I would like to do something like

a == numpy.array([0,1,2,3])

and get

[[False, True,   False, False],
 [False, False,  True,  False],
 [False, False,  False, True ],
 [True,  False,  False, False]]

In other words, I want the ith column to show whether each element of a is equal to i. This feels like the kind of thing that numpy might make easy. Any ideas?

Answer 1

The key concept to use here is broadcasting.

a = numpy.array([1,2,3,0])
b = numpy.array([0,1,2,3])
a[..., None] == b[None, ...]

The result:

>>> a[..., None] == b[None, ...]
array([[False,  True, False, False],
       [False, False,  True, False],
       [False, False, False,  True],
       [ True, False, False, False]], dtype=bool)

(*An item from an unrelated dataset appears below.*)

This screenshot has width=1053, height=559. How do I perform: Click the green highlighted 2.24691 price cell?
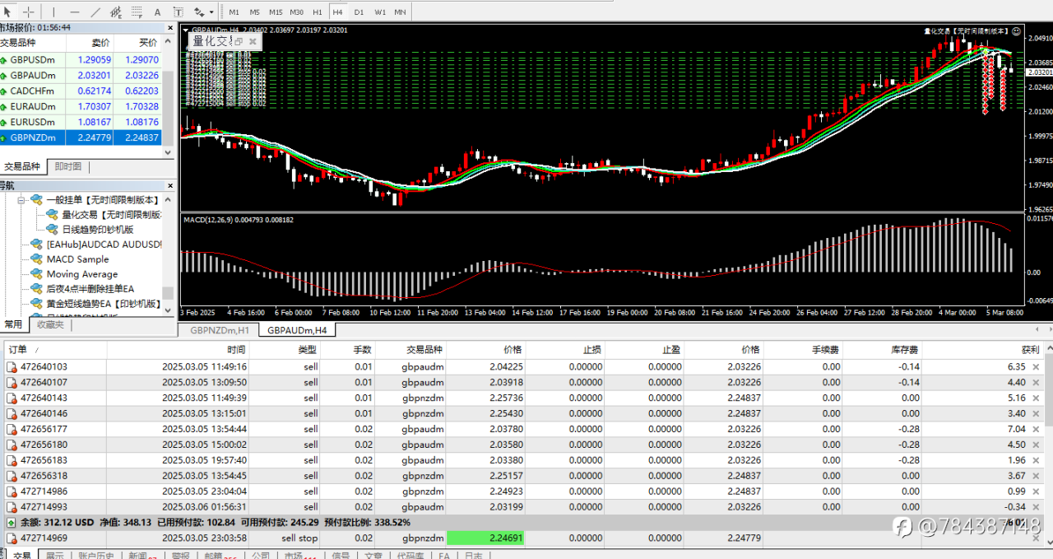(485, 538)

Understanding how to use broadcasting will greatly improve your NumPy code. You can read about it here:

• http://scipy-lectures.github.io/intro/numpy/numpy.html#broadcasting
• http://docs.scipy.org/doc/numpy/user/basics.broadcasting.html

Answer 2

You can reshape to vector and covector and compare:

>>> a = numpy.array([1,2,3,0])
>>> b = numpy.array([0,1,2,3])
>>> a.reshape(-1,1) == b.reshape(1,-1)
array([[False,  True, False, False],
       [False, False,  True, False],
       [False, False, False,  True],
       [ True, False, False, False]], dtype=bool)

Answer 3

The above is one way of doing it. Another possible way (though I'm still not convinced there isn't a better way) is:

import numpy as np
a = np.array([[1, 2, 3, 0]]).T
b = np.array([[0, 1, 2, 3]])
a == b
array([[False,  True, False, False],
   [False, False,  True, False],
   [False, False, False,  True],
   [ True, False, False, False]], dtype=bool)

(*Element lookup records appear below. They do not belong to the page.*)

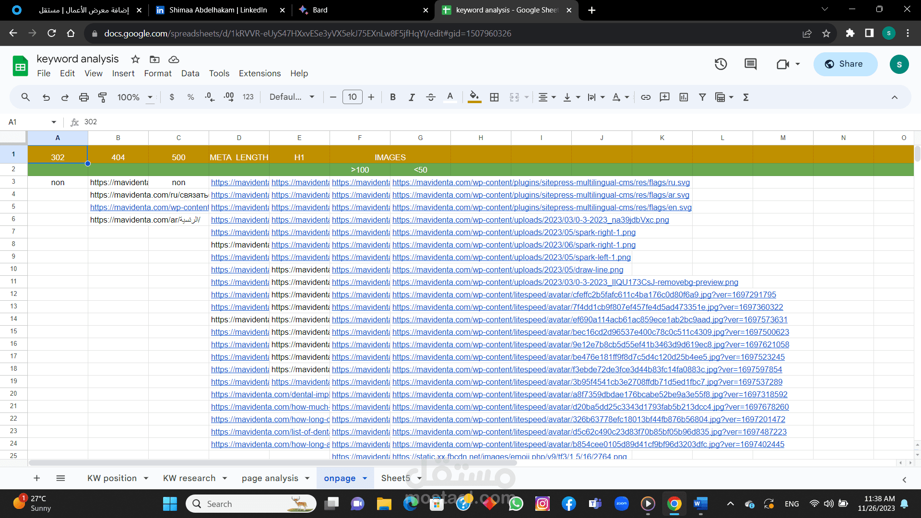Click the Share button

click(845, 64)
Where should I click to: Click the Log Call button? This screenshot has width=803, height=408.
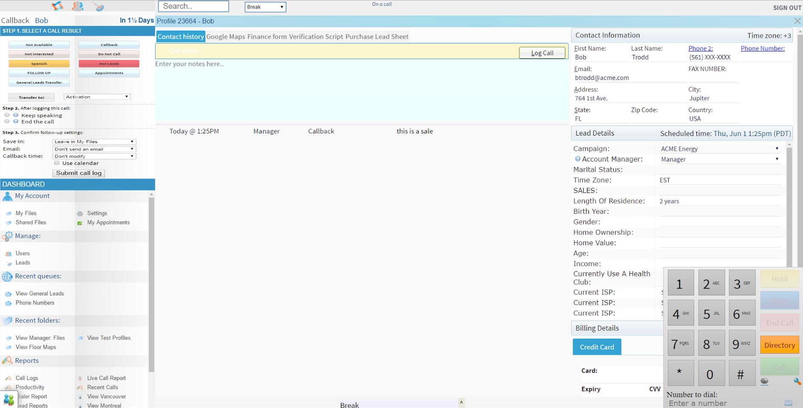[542, 53]
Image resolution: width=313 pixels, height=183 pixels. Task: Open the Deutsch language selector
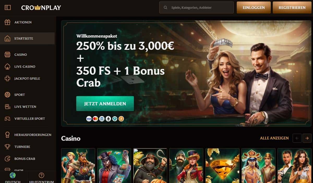click(x=13, y=178)

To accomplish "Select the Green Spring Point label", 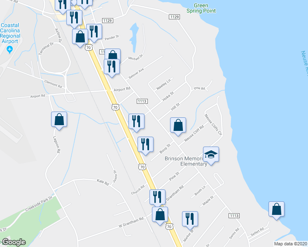I will click(201, 8).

I think you just need to make sure one is a column vector and one is a row vector and it will do comparison for you.

Answer 4

You can use a list comprehension to iterate through each index of a and compare that value to b :

>>> import numpy as np
>>> a = np.array([1,2,3,0])
>>> b = np.array([0,1,2,3])
>>> ans = [ list(a[i] == b) for i in range(len(a)) ]
>>> ans
[[False,  True, False, False],
 [False, False,  True, False],
 [False, False, False,  True],
 [ True, False, False, False]]

I made the output match your example by creating a list of lists, but you could just as easily make your answer a Numpy array.